S_TI = M0.*(1 - 2*exp(-TI./T1) + exp(-TR./T1));

plot(TI,S_TI)
xlabel('TI (ms)'), ylabel('signal')
legend(int2str(T1v))
title(['Signal versus TI for various T_1 values with TR = ' num2str(TR) ' ms'])

TR = 2000;
TI = linspace(0,2000); % ms
T1 = linspace(400,2500); % ms
[T1 TI] = meshgrid(T1,TI);
M0 = ones(size(T1));

S_TI = M0.*(1 - 2*exp(-TI./T1) + exp(-TR./T1));

figure

mesh(T1,TI,S_TI)
view([110 30])
ylabel('TI (ms)'), xlabel('T_1 (ms)'), zlabel('signal')
colorbar
_images/c04df850b80cee23d28fc11f804602ddc0cf9a1d70d3790fdef2ad283b961004.png _images/4fa0b11786811417d054720695cd8f59dcc588f5487d734e5d9c45971f63f1be.png

Contrast Agents#

Contrast agents used in MRI, such as gadolinium chelates and superparamagnetic iron oxides, shorten the relaxation rates wherever they are present.

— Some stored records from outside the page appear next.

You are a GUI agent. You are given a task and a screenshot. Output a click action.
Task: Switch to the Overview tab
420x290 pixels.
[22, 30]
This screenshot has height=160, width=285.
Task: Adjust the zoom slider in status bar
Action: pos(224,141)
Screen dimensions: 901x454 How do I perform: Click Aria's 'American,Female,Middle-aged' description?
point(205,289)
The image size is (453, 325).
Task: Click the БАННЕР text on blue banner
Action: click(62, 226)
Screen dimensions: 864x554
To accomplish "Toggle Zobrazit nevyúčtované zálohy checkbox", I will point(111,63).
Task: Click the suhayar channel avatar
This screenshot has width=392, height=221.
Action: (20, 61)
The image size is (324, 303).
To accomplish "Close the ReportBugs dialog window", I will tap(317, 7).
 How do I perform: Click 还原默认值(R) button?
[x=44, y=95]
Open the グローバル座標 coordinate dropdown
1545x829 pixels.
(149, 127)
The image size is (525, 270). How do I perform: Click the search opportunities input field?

This is quantified by their relaxivities, \(r_1, r_2\), typiclaly in units of [L / (mmol s)]:

\[\frac{1}{\hat{T}_1} = \frac{1}{T_1} + r_1 \cdot [CM]\]
\[\frac{1}{\hat{T}_2} = \frac{1}{T_2} + r_2 \cdot [CM]\]

Where \(\hat{T}_1, \hat{T}_2\) are the relaxation time constants with the agent present, and \([CM]\) is the contrast agent concentration, typically in units of [mM = mmol/L].